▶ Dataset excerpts
Segment Open
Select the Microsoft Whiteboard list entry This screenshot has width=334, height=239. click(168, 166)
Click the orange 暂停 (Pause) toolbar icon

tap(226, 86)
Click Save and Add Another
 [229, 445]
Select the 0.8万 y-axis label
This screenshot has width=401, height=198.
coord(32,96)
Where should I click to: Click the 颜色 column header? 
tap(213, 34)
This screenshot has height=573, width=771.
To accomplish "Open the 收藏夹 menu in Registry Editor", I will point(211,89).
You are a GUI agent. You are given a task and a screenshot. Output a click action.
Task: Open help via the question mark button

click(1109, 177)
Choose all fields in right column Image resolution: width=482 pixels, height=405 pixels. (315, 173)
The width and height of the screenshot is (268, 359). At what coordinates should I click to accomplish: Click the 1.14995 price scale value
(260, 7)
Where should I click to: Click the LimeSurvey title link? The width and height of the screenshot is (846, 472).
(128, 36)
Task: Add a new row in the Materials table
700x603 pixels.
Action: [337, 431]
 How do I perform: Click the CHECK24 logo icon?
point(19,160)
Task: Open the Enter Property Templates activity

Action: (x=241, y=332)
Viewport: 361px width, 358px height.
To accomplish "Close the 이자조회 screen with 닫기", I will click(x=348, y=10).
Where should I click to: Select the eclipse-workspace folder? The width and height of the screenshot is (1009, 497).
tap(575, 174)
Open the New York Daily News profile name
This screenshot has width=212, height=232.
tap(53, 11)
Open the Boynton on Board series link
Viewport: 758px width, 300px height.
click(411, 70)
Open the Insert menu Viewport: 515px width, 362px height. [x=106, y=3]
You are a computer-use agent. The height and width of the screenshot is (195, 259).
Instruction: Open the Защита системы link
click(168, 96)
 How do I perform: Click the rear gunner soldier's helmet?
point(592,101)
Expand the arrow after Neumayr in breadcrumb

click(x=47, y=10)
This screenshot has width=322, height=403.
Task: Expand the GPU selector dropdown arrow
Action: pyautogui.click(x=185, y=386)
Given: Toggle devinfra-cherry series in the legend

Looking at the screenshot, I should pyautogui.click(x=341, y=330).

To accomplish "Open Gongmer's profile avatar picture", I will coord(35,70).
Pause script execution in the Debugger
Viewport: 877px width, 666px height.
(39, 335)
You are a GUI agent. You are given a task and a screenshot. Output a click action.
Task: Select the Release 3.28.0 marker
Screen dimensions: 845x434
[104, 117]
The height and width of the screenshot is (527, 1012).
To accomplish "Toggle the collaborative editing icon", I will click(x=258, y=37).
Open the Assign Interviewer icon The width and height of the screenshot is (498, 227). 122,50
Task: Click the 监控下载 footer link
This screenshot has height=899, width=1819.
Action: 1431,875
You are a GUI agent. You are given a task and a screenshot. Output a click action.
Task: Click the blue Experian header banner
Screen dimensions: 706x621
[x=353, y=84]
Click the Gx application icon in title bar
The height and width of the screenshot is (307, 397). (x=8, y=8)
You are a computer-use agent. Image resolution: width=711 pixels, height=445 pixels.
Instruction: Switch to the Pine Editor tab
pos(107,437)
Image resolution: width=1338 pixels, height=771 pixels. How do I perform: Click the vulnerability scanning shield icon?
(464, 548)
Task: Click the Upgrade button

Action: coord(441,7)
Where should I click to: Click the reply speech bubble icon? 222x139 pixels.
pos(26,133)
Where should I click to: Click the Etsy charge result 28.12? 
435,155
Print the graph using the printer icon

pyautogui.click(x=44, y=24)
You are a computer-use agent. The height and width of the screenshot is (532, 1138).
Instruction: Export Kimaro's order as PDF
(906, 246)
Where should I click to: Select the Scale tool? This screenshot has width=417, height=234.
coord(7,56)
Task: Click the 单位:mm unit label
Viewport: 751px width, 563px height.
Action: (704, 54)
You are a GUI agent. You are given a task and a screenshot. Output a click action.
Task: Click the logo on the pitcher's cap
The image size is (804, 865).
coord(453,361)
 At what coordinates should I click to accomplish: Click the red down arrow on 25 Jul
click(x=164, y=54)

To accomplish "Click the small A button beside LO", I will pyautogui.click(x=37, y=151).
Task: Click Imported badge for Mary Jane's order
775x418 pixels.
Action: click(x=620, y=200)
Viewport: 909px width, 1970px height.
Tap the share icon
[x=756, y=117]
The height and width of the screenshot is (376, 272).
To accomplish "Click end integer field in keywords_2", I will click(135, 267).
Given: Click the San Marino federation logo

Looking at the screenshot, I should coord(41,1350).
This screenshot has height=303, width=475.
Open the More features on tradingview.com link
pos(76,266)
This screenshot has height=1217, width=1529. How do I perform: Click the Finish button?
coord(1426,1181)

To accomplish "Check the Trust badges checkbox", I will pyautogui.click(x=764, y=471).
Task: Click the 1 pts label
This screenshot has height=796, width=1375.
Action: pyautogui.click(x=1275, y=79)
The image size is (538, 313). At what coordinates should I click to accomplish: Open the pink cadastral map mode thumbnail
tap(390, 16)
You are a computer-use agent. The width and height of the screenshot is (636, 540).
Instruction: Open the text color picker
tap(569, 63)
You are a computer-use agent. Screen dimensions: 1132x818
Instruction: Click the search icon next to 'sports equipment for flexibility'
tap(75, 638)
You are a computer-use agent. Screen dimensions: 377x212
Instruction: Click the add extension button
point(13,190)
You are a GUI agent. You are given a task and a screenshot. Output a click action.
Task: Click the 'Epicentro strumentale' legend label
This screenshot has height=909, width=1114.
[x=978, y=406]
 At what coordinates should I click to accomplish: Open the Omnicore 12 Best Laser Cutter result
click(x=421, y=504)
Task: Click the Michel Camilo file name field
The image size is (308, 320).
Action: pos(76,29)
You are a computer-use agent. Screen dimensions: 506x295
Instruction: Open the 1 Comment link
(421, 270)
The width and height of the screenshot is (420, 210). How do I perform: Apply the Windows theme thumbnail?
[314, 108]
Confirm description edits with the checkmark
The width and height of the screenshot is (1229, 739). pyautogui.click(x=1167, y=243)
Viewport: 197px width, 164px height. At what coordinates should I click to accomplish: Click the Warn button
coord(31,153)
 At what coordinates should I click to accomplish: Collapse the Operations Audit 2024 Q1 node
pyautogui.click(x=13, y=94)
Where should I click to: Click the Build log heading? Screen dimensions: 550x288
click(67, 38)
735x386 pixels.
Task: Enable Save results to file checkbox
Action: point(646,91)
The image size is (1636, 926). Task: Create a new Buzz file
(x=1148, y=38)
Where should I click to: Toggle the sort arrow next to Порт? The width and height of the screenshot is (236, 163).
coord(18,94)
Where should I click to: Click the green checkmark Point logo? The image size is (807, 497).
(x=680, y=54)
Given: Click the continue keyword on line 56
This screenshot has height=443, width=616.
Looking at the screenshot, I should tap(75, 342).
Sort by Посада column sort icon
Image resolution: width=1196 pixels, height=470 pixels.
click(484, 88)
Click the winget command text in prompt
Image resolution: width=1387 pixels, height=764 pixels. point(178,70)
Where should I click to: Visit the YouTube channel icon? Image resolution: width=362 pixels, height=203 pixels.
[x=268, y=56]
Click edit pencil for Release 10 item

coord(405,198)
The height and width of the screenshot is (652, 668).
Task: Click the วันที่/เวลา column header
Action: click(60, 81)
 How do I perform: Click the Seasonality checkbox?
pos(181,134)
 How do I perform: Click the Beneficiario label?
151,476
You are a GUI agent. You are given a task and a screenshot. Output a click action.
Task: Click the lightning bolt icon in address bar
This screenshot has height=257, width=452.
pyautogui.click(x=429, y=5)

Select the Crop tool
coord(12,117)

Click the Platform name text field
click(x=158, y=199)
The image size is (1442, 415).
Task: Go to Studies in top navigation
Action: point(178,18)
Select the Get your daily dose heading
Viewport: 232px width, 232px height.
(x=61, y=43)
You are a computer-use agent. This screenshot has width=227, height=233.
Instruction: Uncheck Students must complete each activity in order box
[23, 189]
Segment Closed
▶ What is expected
Only the lines from the one containing "The width and height of the screenshot is (420, 210)." through the last line of the records belong in the answer, each written out exactly.

▶ Written response
The width and height of the screenshot is (420, 210). How do I perform: Apply the Windows theme thumbnail?
[314, 108]
Confirm description edits with the checkmark
The width and height of the screenshot is (1229, 739). pyautogui.click(x=1167, y=243)
Viewport: 197px width, 164px height. At what coordinates should I click to accomplish: Click the Warn button
coord(31,153)
 At what coordinates should I click to accomplish: Collapse the Operations Audit 2024 Q1 node
pyautogui.click(x=13, y=94)
Where should I click to: Click the Build log heading? Screen dimensions: 550x288
click(67, 38)
735x386 pixels.
Task: Enable Save results to file checkbox
Action: point(646,91)
The image size is (1636, 926). Task: Create a new Buzz file
(x=1148, y=38)
Where should I click to: Toggle the sort arrow next to Порт? The width and height of the screenshot is (236, 163).
coord(18,94)
Where should I click to: Click the green checkmark Point logo? The image size is (807, 497).
(x=680, y=54)
Given: Click the continue keyword on line 56
This screenshot has height=443, width=616.
Looking at the screenshot, I should tap(75, 342).
Sort by Посада column sort icon
Image resolution: width=1196 pixels, height=470 pixels.
click(484, 88)
Click the winget command text in prompt
Image resolution: width=1387 pixels, height=764 pixels. point(178,70)
Where should I click to: Visit the YouTube channel icon? Image resolution: width=362 pixels, height=203 pixels.
[x=268, y=56]
Click edit pencil for Release 10 item

coord(405,198)
The height and width of the screenshot is (652, 668).
Task: Click the วันที่/เวลา column header
Action: click(60, 81)
 How do I perform: Click the Seasonality checkbox?
pos(181,134)
 How do I perform: Click the Beneficiario label?
151,476
You are a GUI agent. You are given a task and a screenshot. Output a click action.
Task: Click the lightning bolt icon in address bar
This screenshot has height=257, width=452.
pyautogui.click(x=429, y=5)

Select the Crop tool
coord(12,117)

Click the Platform name text field
click(x=158, y=199)
The image size is (1442, 415).
Task: Go to Studies in top navigation
Action: point(178,18)
Select the Get your daily dose heading
Viewport: 232px width, 232px height.
(x=61, y=43)
You are a computer-use agent. This screenshot has width=227, height=233.
Instruction: Uncheck Students must complete each activity in order box
[23, 189]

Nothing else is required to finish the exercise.